WORK TO BE COMPLETED:
Using the records below, quote only the span that opens with the line containing "Online cocaine distributors (125, 953)" and closes with the line containing "Schedule (89, 957)", exactly and inclusively.

Stored data:
##############################

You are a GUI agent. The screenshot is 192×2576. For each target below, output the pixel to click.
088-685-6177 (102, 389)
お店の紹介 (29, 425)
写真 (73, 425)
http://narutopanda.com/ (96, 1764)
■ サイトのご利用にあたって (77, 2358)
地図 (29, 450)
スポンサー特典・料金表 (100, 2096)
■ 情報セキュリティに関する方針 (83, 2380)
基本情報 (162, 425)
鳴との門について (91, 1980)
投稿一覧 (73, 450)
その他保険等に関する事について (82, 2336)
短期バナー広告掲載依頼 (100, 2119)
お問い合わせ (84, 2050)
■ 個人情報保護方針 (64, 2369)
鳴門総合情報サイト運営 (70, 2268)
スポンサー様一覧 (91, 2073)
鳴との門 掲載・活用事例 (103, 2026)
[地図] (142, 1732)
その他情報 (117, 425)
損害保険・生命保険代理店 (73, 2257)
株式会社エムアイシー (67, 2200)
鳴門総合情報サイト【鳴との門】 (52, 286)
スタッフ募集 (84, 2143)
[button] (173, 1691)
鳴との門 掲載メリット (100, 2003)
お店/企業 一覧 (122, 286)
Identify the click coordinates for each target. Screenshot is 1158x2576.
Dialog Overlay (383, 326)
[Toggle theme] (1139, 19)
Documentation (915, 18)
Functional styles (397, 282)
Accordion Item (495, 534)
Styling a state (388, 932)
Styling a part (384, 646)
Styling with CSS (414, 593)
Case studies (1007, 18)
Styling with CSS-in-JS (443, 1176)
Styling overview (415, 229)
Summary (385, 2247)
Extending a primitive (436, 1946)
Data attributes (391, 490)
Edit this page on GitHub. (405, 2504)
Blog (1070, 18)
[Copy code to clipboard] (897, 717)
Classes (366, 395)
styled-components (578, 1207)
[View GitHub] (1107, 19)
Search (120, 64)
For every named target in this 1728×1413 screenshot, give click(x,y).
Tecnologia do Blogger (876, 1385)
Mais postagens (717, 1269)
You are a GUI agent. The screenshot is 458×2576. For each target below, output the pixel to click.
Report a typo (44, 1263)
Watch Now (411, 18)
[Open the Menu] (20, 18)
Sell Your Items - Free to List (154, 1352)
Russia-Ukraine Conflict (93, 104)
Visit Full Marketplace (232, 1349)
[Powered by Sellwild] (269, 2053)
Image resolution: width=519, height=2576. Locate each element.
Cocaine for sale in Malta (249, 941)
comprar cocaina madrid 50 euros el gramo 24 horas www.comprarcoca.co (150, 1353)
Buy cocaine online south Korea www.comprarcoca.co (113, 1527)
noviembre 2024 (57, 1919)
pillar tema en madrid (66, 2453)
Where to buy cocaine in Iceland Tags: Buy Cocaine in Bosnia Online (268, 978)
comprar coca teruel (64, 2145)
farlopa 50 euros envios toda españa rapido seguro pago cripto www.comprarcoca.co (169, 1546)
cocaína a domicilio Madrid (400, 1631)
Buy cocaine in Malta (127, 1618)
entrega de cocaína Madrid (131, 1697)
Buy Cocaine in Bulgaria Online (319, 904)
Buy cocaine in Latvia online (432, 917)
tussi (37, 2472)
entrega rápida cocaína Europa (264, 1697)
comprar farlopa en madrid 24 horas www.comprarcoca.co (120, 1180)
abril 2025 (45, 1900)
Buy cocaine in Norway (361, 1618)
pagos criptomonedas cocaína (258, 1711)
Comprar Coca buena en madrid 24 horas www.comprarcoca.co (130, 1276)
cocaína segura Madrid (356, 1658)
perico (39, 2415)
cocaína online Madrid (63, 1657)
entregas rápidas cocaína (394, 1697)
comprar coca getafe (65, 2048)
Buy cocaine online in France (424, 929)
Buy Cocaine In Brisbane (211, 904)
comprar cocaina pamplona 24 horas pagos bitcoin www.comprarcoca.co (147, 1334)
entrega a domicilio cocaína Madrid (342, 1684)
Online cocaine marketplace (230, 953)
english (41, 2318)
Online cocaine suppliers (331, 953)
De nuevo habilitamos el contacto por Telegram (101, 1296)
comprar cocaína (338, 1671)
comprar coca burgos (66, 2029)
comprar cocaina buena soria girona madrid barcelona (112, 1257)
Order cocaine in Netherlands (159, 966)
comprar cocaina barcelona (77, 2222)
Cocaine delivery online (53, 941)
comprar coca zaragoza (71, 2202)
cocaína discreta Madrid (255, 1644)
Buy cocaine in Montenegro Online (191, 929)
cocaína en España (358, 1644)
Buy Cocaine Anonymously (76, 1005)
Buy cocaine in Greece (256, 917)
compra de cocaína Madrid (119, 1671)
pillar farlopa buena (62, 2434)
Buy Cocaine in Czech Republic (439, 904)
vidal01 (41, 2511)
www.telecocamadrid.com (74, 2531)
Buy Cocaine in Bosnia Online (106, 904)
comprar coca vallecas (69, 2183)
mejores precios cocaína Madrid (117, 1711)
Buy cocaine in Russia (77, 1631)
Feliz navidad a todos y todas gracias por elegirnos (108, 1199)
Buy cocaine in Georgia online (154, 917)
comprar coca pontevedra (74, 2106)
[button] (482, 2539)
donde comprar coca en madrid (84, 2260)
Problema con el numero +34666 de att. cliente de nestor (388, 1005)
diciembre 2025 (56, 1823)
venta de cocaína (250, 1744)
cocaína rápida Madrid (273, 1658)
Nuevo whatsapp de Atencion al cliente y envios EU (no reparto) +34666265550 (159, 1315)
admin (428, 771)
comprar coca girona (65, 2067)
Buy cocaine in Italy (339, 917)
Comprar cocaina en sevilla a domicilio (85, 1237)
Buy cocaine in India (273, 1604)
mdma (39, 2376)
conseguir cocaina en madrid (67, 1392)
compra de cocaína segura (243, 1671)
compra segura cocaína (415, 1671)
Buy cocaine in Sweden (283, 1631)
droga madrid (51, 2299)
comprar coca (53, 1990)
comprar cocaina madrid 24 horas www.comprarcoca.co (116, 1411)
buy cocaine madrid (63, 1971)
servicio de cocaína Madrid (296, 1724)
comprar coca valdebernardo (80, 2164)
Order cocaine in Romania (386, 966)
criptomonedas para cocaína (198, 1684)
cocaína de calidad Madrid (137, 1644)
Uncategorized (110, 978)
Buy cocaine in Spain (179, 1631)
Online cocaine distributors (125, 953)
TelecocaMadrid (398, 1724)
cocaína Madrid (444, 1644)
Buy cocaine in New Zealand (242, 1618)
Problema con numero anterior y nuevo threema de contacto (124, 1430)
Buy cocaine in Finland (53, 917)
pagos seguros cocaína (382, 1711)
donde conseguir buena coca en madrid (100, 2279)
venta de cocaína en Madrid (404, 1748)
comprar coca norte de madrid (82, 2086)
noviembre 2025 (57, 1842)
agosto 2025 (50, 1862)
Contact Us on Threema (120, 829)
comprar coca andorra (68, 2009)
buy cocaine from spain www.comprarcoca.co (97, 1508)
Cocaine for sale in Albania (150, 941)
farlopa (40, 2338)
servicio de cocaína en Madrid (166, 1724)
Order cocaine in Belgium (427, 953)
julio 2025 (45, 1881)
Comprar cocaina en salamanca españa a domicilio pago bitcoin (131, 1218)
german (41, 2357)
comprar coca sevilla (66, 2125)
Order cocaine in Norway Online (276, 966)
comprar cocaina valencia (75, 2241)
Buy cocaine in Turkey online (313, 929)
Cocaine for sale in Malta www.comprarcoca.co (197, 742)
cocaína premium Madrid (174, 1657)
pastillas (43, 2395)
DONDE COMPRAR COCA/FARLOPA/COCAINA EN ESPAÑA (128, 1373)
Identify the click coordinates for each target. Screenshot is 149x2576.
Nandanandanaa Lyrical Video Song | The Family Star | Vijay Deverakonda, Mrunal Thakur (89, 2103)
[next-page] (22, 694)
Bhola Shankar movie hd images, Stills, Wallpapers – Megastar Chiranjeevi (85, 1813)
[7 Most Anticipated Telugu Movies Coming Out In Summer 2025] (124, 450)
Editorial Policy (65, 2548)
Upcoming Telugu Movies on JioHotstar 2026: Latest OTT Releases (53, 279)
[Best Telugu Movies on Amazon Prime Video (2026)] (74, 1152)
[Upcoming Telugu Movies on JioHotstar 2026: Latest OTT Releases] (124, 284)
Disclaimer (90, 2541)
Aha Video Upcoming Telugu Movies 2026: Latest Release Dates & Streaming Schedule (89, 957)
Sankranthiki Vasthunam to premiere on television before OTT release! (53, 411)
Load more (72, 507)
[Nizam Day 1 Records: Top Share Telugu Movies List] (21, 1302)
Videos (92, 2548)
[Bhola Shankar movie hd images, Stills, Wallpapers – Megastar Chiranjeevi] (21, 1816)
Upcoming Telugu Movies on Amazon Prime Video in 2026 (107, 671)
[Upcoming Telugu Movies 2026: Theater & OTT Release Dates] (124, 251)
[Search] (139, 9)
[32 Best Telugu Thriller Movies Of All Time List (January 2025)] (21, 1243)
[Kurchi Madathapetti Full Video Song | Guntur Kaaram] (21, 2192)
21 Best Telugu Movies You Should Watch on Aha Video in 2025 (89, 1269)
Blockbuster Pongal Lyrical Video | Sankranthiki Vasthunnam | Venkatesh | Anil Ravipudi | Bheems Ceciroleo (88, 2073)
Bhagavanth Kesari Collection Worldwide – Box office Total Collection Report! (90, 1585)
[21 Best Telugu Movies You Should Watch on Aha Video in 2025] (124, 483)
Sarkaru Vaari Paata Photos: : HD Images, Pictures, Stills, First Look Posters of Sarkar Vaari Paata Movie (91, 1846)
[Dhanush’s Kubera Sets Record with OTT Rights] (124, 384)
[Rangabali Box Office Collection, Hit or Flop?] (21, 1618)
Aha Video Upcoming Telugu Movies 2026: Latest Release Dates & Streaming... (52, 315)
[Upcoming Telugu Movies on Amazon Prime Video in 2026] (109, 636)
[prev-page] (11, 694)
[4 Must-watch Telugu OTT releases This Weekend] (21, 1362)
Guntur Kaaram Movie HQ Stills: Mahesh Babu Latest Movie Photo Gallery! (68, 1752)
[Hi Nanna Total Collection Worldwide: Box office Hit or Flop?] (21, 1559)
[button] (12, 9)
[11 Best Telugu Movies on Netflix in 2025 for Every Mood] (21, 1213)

##############################

RESPONSE BOX:
Online cocaine distributors (125, 953)
TelecocaMadrid (398, 1724)
cocaína Madrid (444, 1644)
Buy cocaine in New Zealand (242, 1618)
Problema con numero anterior y nuevo threema de contacto (124, 1430)
Buy cocaine in Finland (53, 917)
pagos seguros cocaína (382, 1711)
donde conseguir buena coca en madrid (100, 2279)
venta de cocaína en Madrid (404, 1748)
comprar coca norte de madrid (82, 2086)
noviembre 2025 (57, 1842)
agosto 2025 (50, 1862)
Contact Us on Threema (120, 829)
comprar coca andorra (68, 2009)
buy cocaine from spain www.comprarcoca.co (97, 1508)
Cocaine for sale in Albania (150, 941)
farlopa (40, 2338)
servicio de cocaína en Madrid (166, 1724)
Order cocaine in Belgium (427, 953)
julio 2025 (45, 1881)
Comprar cocaina en salamanca españa a domicilio pago bitcoin (131, 1218)
german (41, 2357)
comprar coca sevilla (66, 2125)
Order cocaine in Norway Online (276, 966)
comprar cocaina valencia (75, 2241)
Buy cocaine in Turkey online (313, 929)
Cocaine for sale in Malta www.comprarcoca.co (197, 742)
cocaína premium Madrid (174, 1657)
pastillas (43, 2395)
DONDE COMPRAR COCA/FARLOPA/COCAINA EN ESPAÑA (128, 1373)
Identify the click coordinates for each target. Screenshot is 149x2576.
Nandanandanaa Lyrical Video Song | The Family Star | Vijay Deverakonda, Mrunal Thakur (89, 2103)
[next-page] (22, 694)
Bhola Shankar movie hd images, Stills, Wallpapers – Megastar Chiranjeevi (85, 1813)
[7 Most Anticipated Telugu Movies Coming Out In Summer 2025] (124, 450)
Editorial Policy (65, 2548)
Upcoming Telugu Movies on JioHotstar 2026: Latest OTT Releases (53, 279)
[Best Telugu Movies on Amazon Prime Video (2026)] (74, 1152)
[Upcoming Telugu Movies on JioHotstar 2026: Latest OTT Releases] (124, 284)
Disclaimer (90, 2541)
Aha Video Upcoming Telugu Movies 2026: Latest Release Dates & Streaming Schedule (89, 957)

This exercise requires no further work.